Converting Likert survey words in Google Forms to numbers in Google Sheets


In Google Forms a multiple choice grid such as the above generates a spreadsheet that has the word responses. The following looks at converting these word values to numbers allowing for statistical analysis. 

On the Responses tab of the Google Forms designer is an option to View in Google Sheets. This will generate a linked spreadsheet.


The first tab will be Form Responses 1. Do not edit this sheet. This is the sheet on which results arrive, with results being appended below the last row of the spreadsheet. Altering or working directly in this sheet is not recommended.


Instead, add a new tab. In the above the tab is labelled d for data. The label is arbitrary but shorter and simpler will be easier to work with later on. Spaces can be particularly problematic in later formulas requiring extra quotation marks.

The function being used is the IFS formula, essentially a variation of a CASE statement in other languages. IFS replaces nested IF functions. The function in A2 is pulling the value in H2 from the Form Responses 1 spreadsheet. The function in A2 is:

=IFS('Form Responses 1'!H2="Strongly disagree",1,'Form Responses 1'!H2="Disagree",2,'Form Responses 1'!H2="Neutral",3,'Form Responses 1'!H2="Agree",4,'Form Responses 1'!H2="Strongly agree",5,'Form Responses 1'!H2="Not applicable","")

Note that if the form is still open for responses, then the formula will have to be filled down further as new responses appear on the Form Responses 1 tab. This function can be adapted to handle any multiple choice word responses. In this instance the formula is assigning the values 1 to 5 for strongly disagree to strongly agree. Nothing else is happening on this tab.


The third tab is the a tab for analysis. The function in A2 calculates the average in column A of the d tab. This formula was filled right to generate averages for each column. Similar structures can be used to obtain the count (sample size), mode, median, and - if deemed meaningful - the standard deviation. Other calculations can be made at this point as appropriate to the nature of the data being collected. 


The colors seen are the result of using conditional formatting and a color scale with values set appropriate to the data set. The midpoint may need adjusting or can be set to a percent or percentile to adjust more  automatically.
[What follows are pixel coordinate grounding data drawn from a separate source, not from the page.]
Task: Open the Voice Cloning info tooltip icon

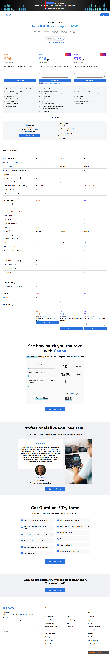Action: point(14,167)
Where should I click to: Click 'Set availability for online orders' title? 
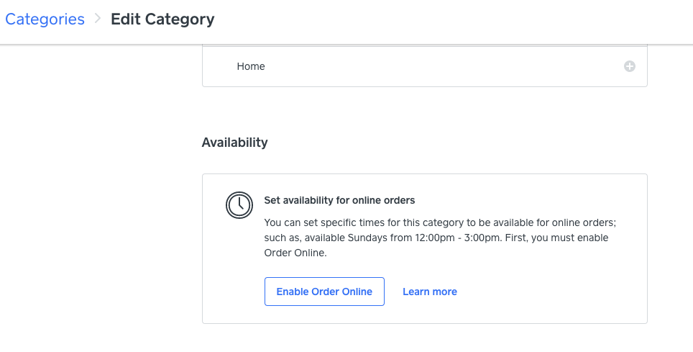pyautogui.click(x=339, y=200)
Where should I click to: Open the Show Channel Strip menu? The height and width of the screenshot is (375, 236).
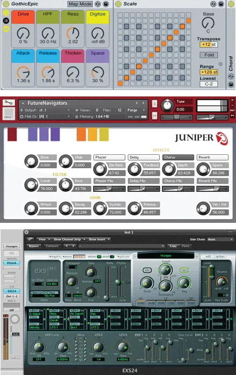coord(69,239)
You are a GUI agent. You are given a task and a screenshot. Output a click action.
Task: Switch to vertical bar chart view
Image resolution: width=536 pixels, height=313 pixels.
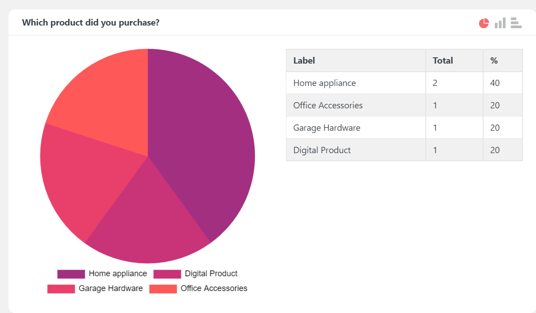(x=500, y=23)
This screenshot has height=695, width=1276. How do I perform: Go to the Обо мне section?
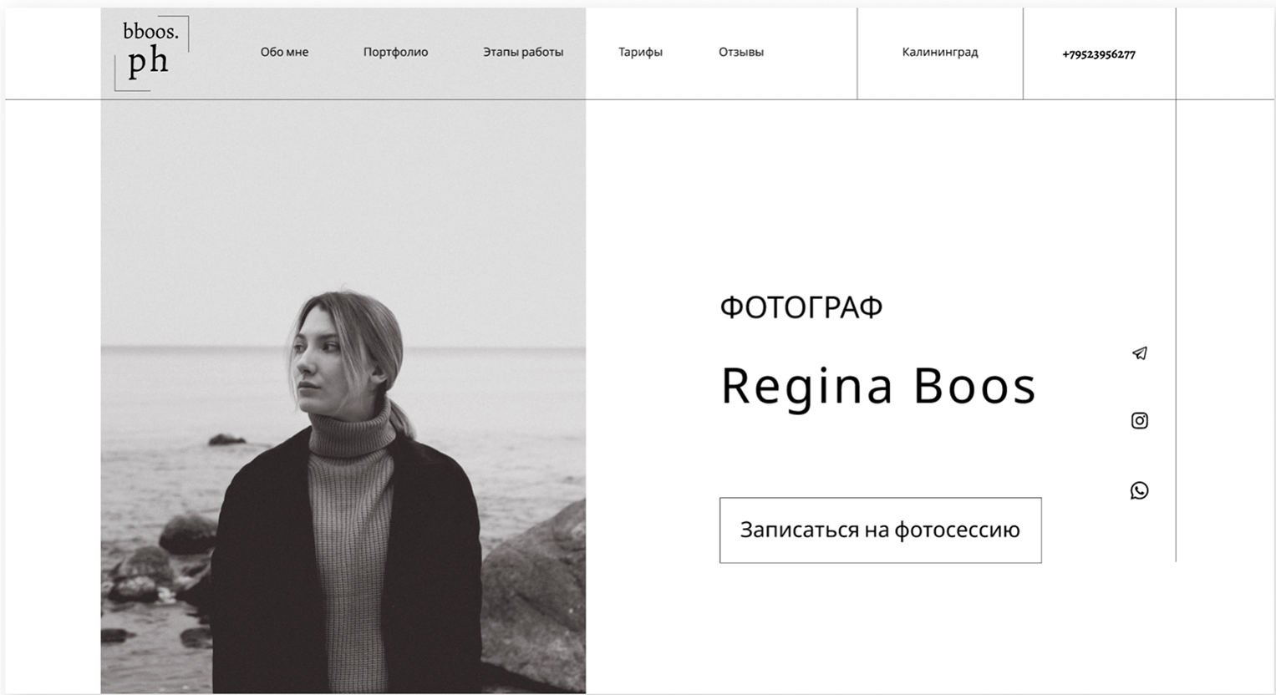click(x=284, y=52)
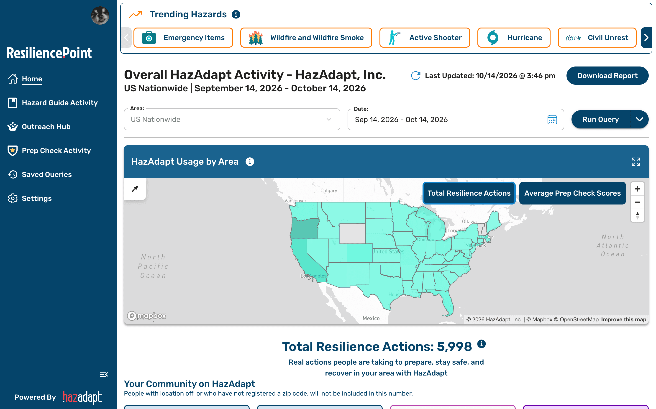Open the Area US Nationwide dropdown
The height and width of the screenshot is (409, 656).
click(x=232, y=119)
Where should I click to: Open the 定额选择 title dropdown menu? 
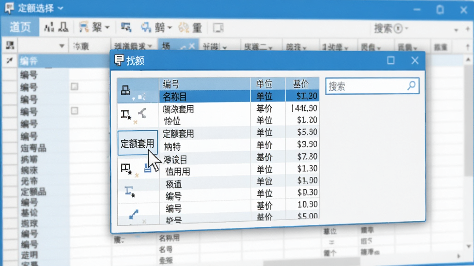(x=61, y=8)
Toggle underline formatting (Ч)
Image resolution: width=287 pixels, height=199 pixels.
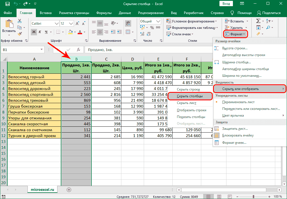[46, 32]
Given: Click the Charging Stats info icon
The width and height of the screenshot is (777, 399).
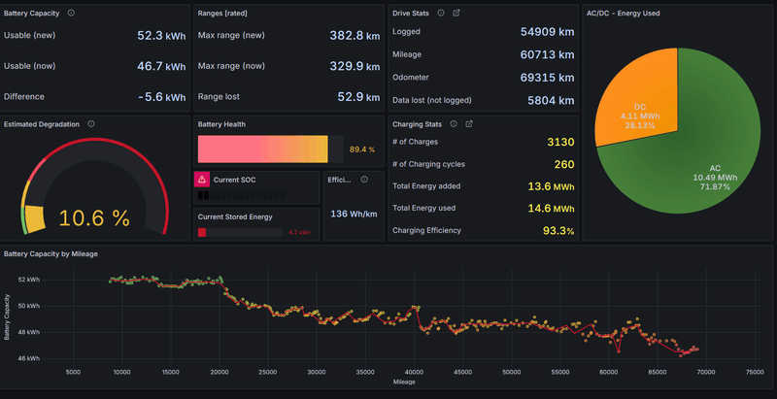Looking at the screenshot, I should pyautogui.click(x=455, y=124).
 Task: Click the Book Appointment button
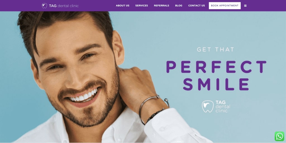(225, 6)
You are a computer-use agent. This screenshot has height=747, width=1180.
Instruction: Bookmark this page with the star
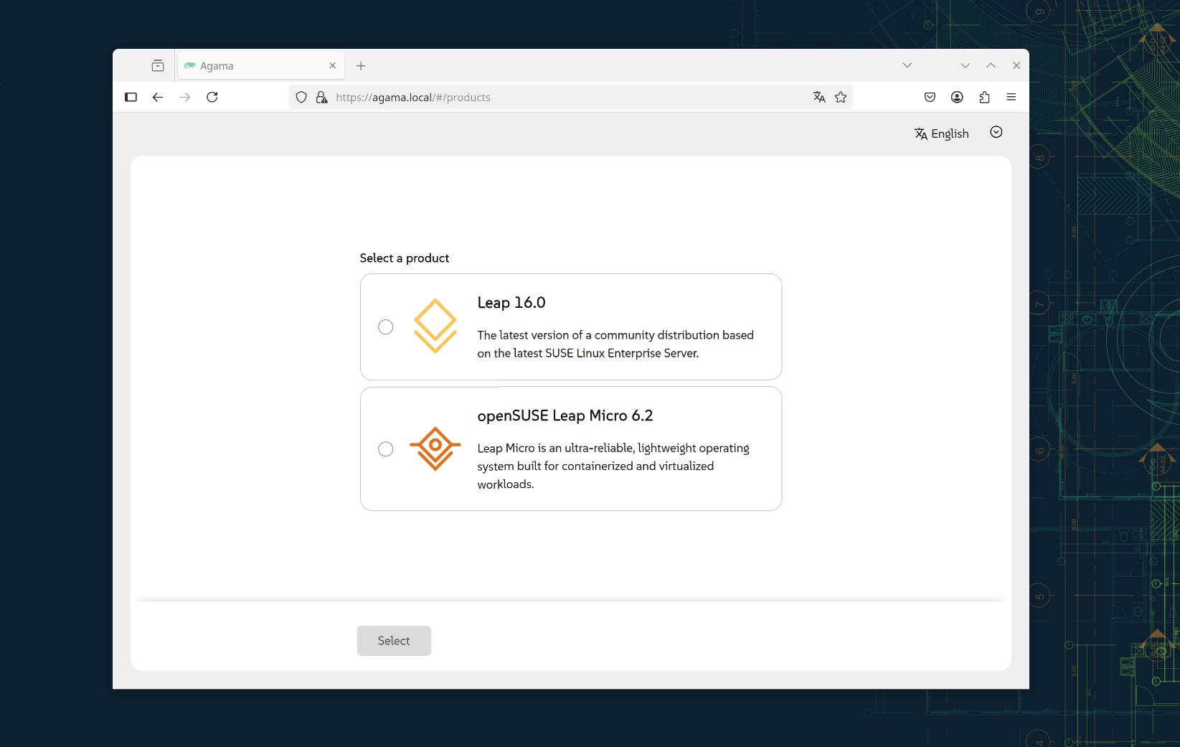[x=841, y=98]
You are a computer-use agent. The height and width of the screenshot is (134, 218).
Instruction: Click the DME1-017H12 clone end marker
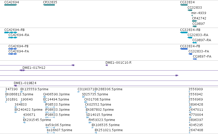(x=22, y=70)
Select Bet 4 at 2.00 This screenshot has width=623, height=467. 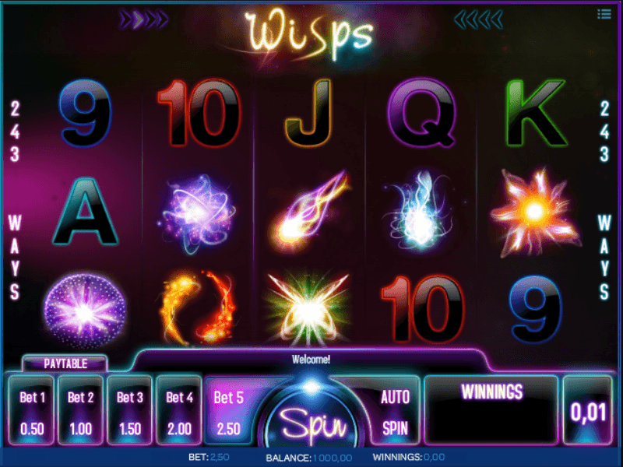coord(179,411)
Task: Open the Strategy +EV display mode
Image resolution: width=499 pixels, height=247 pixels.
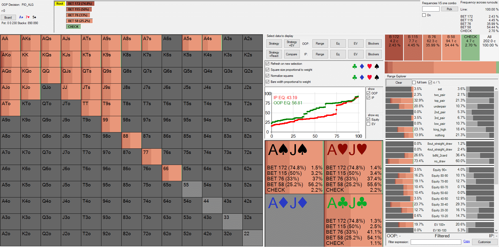Action: coord(292,44)
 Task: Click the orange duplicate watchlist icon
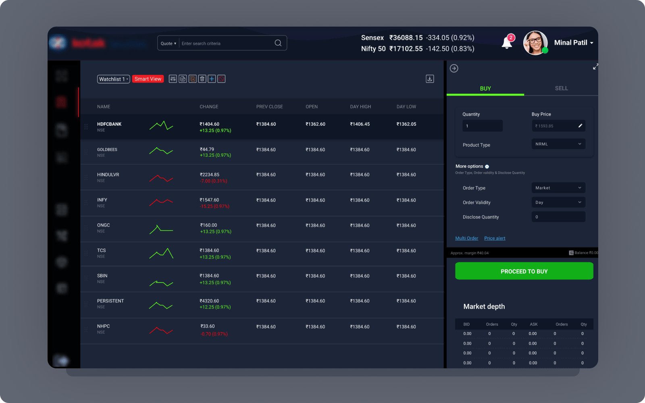[193, 79]
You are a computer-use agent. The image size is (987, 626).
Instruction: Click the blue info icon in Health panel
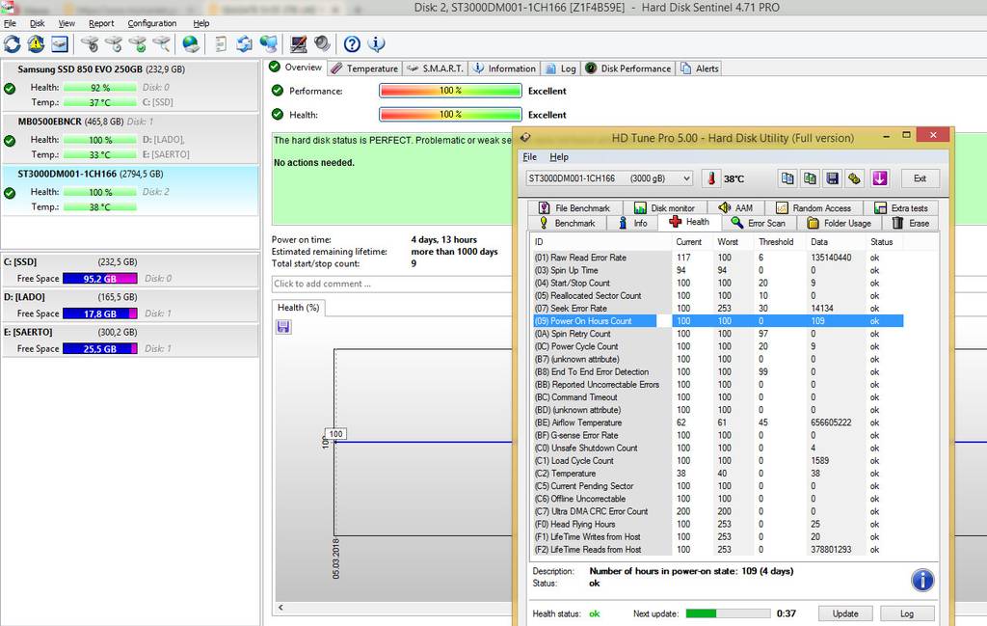pos(921,580)
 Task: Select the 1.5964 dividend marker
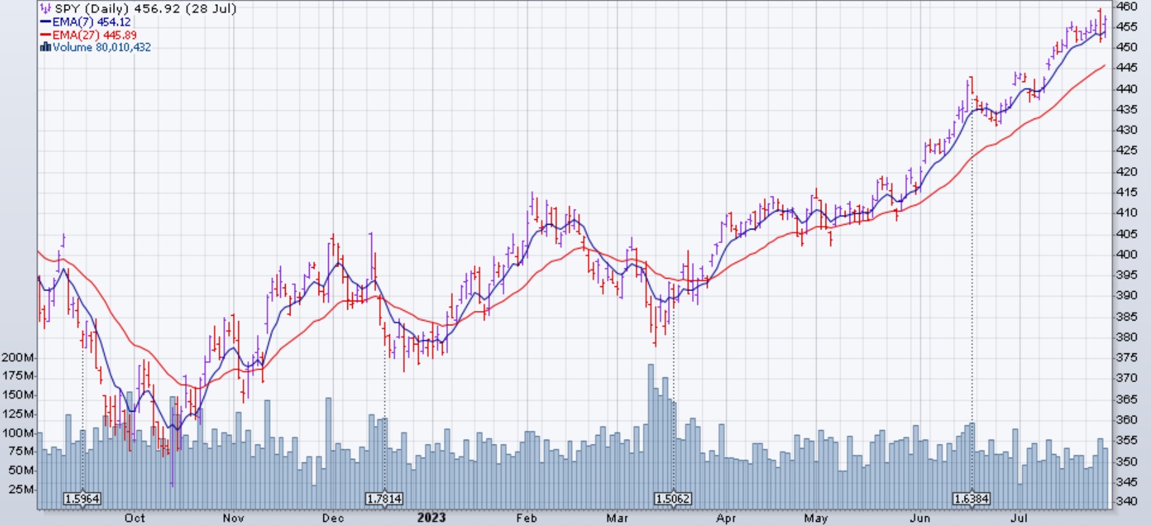pos(82,499)
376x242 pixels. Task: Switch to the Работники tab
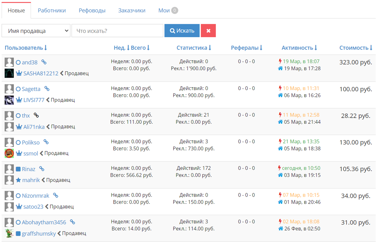(x=52, y=11)
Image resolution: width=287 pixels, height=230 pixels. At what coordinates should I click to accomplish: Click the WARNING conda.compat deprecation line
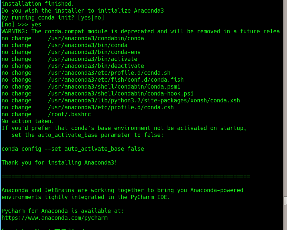click(140, 32)
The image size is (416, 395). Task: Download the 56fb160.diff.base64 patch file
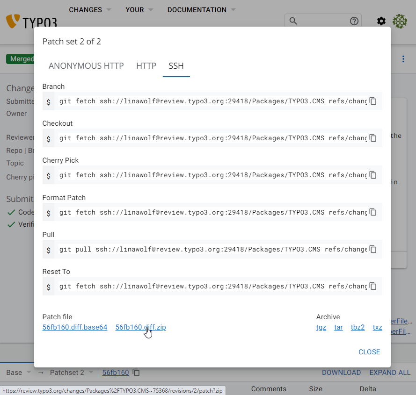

Because respondents tend to choose 4 or 5, a highly modified form of a z-score is used in A5 above to produce charts that help display when a mean is perhaps unusual. The value in AB is the mean of the means in that section of the survey, in AC is the standard deviation of the means for that section of the survey. Being a spread of the means themselves, not the underlying data, this is perhaps related to the standard error of the mean, but it is not the standard error of the mean. The large sample size and the presence of the square root of that sample size in the denominator of the denominator generates large t-statistics that are not particularly informative. 


The result can be a chart such as the above, with values beyond ±2 highlighted as areas of relative weakness and relative strength. 



Other functions can also be deployed to directly tally word responses when the number of word responses are few. Above a COUNTIF function is deployed to tally options found in column E on the Form Responses 1 listed in column AV. 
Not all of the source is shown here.